Start of TASK DATA

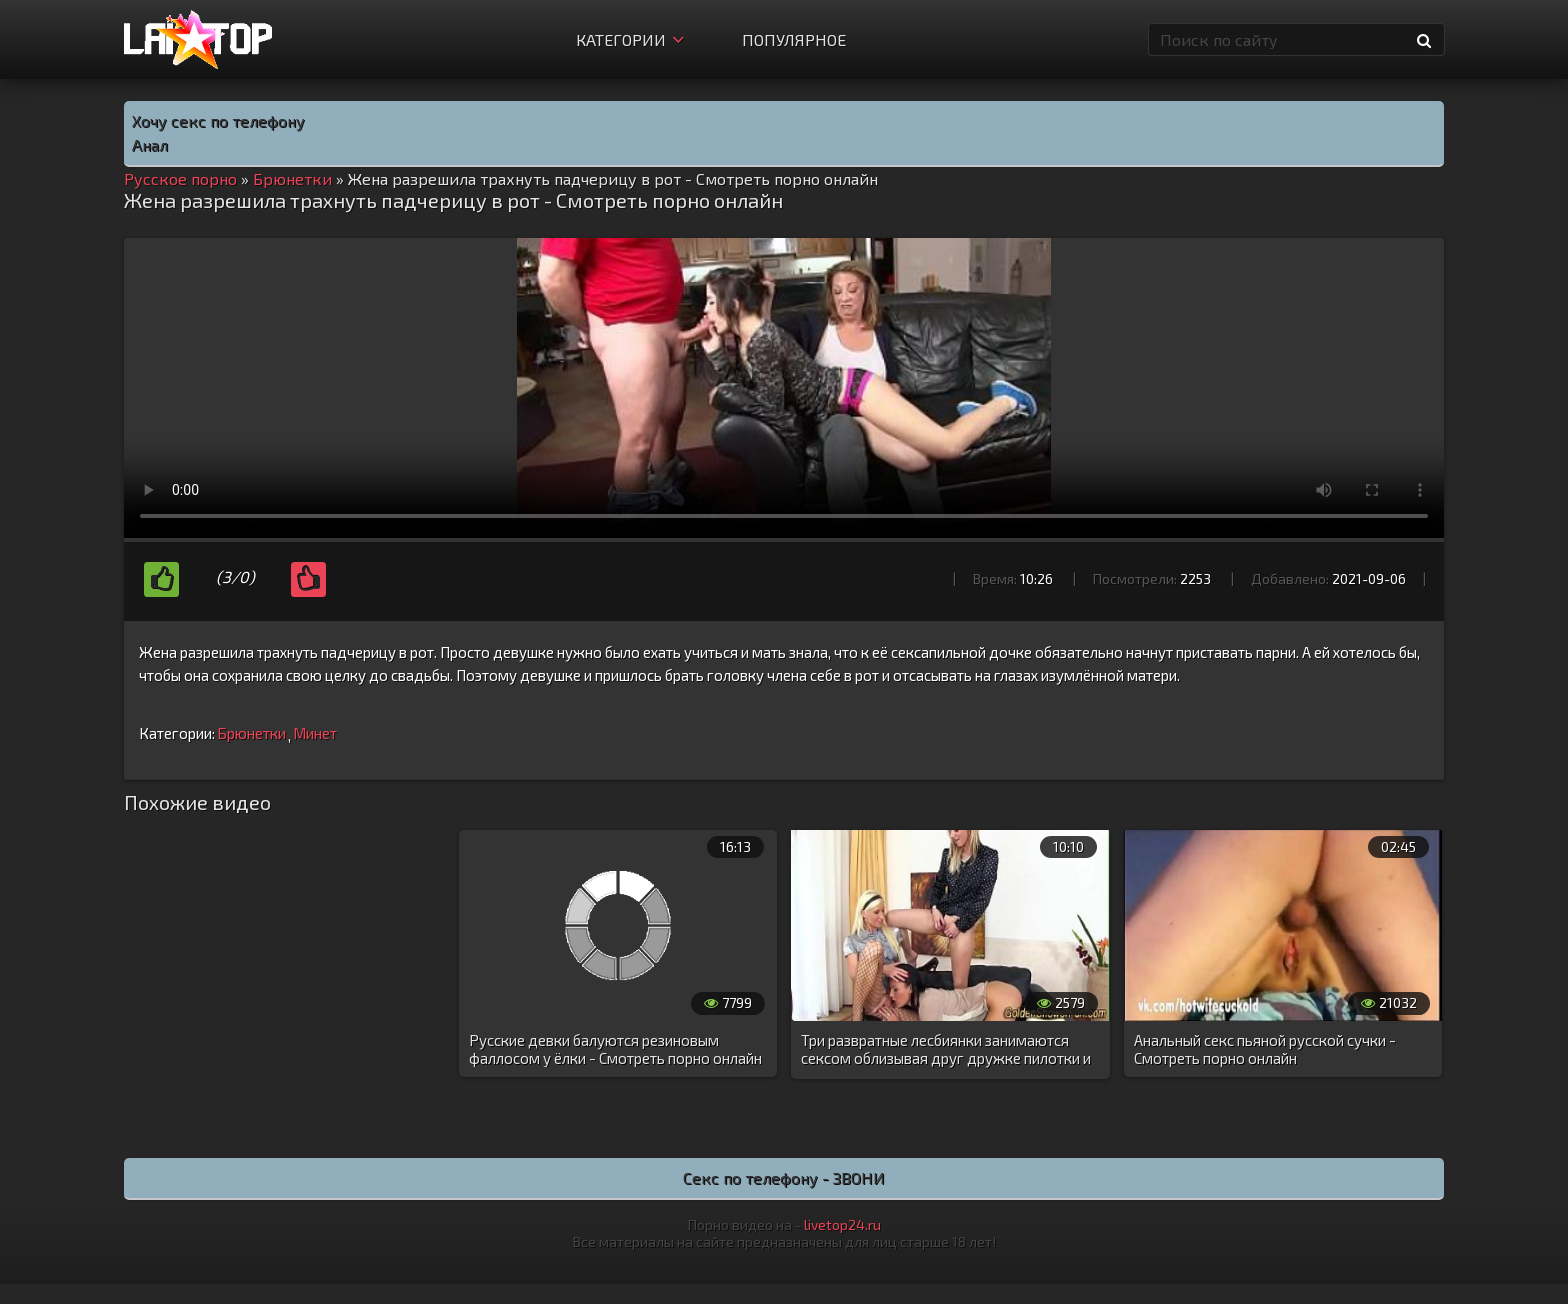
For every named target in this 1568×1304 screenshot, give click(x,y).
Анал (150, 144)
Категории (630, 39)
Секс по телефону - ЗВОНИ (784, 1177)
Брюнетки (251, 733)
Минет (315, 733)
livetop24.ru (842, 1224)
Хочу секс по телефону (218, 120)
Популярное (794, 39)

End of TASK DATA
Start of TASK DATA

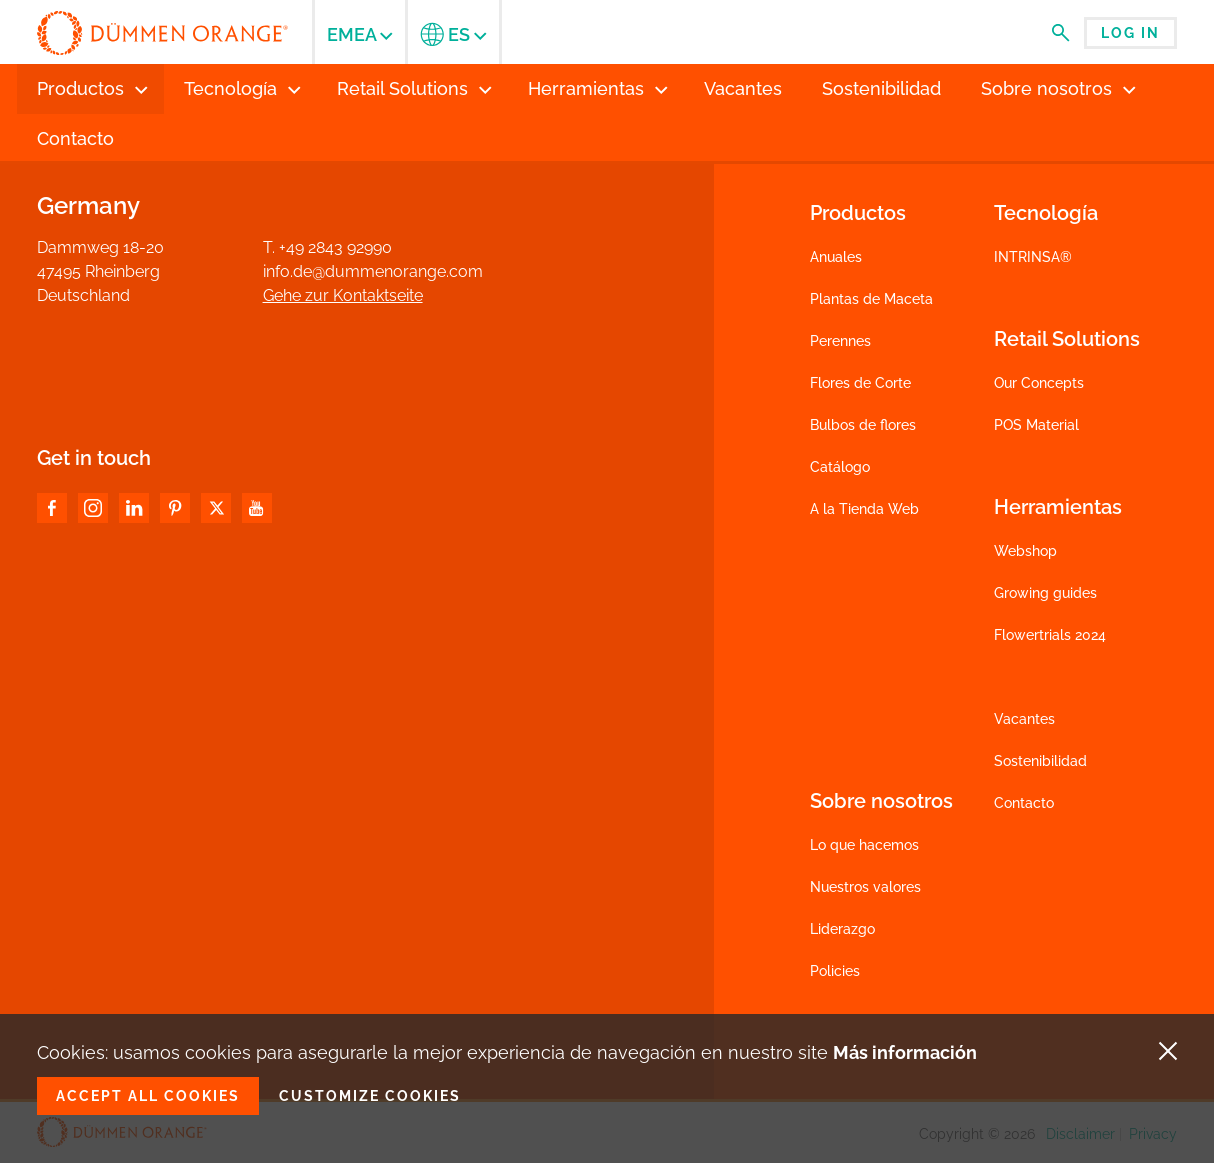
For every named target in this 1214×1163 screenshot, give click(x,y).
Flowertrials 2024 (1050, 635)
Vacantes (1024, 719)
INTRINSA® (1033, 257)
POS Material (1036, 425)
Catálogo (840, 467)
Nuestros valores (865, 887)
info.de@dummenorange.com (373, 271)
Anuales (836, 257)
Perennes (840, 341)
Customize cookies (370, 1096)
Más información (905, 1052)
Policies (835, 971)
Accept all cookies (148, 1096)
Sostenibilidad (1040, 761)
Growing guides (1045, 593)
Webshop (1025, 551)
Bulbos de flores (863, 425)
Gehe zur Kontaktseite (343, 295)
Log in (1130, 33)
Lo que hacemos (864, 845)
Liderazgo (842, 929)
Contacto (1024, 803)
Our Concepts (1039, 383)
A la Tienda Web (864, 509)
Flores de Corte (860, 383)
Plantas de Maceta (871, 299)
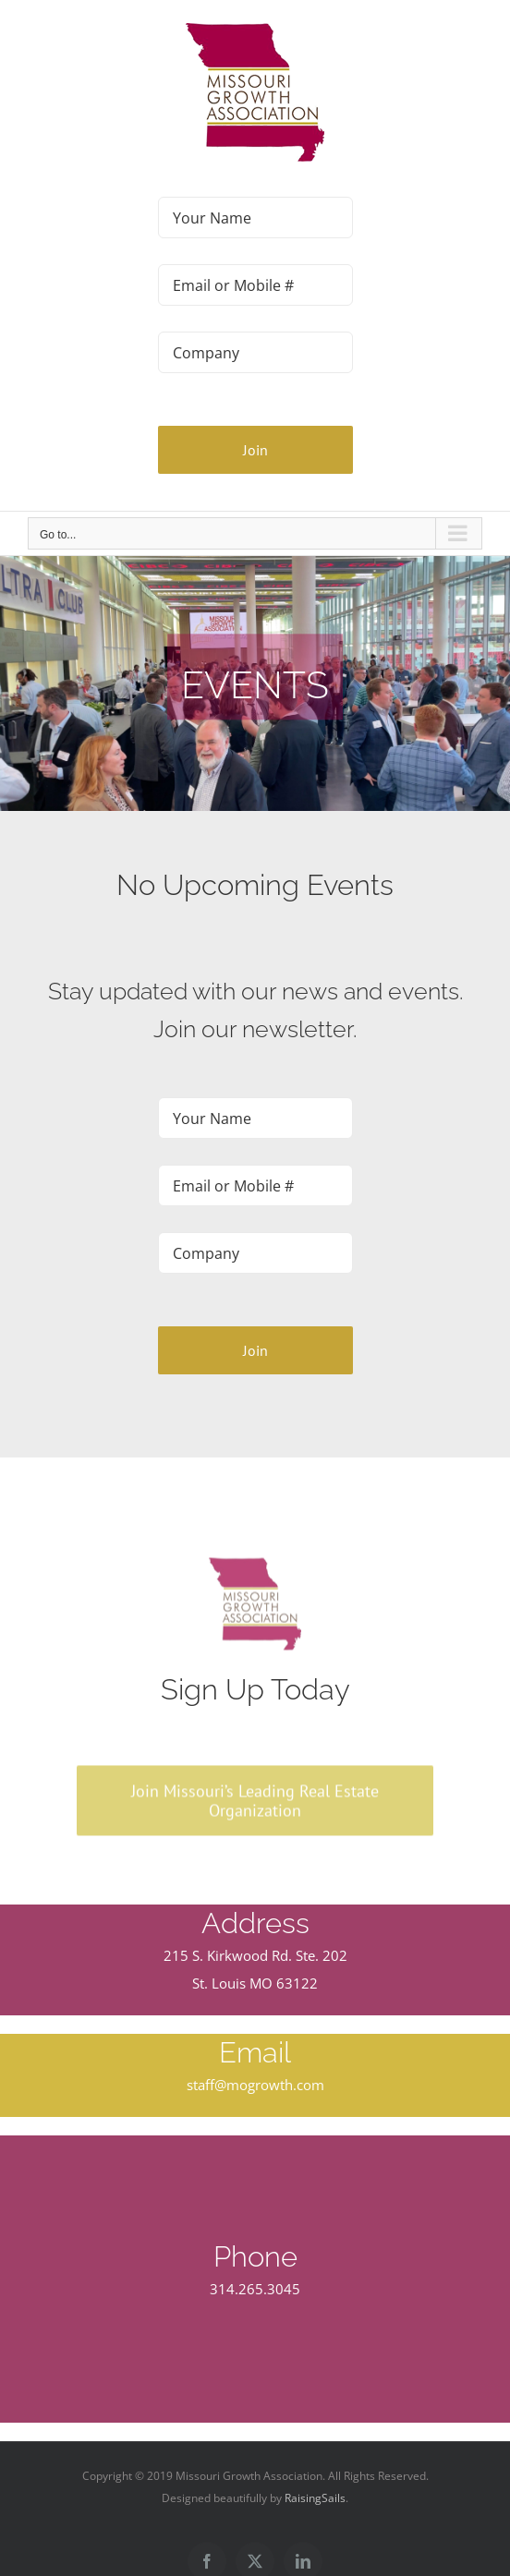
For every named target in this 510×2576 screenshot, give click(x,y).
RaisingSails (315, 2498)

End of TASK DATA
Start of TASK DATA

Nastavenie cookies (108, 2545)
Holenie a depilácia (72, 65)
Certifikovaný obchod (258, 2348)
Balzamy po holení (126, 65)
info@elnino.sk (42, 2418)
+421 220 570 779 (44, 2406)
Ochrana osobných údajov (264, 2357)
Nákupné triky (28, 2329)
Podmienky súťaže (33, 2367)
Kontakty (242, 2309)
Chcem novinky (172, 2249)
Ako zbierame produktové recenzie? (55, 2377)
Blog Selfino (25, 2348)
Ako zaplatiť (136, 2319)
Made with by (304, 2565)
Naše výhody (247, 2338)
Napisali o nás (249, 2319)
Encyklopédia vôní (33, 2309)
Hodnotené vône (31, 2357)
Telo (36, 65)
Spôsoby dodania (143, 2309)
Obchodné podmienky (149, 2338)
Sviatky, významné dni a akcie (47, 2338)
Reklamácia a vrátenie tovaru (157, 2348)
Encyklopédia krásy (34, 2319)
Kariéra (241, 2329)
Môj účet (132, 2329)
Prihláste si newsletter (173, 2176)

End of TASK DATA

* **INSTRUCTIONS FOR THE TASK**
Copy each line above that contains the string "every". Matching is case-sensitive.

* **TASK OUTPUT**
For every named target in this 1568×1304 screenshot, give click(x,y).
For every named target in this 1214×1163 screenshot, give click(x,y).
For every named target in this 510×2576 screenshot, give click(x,y).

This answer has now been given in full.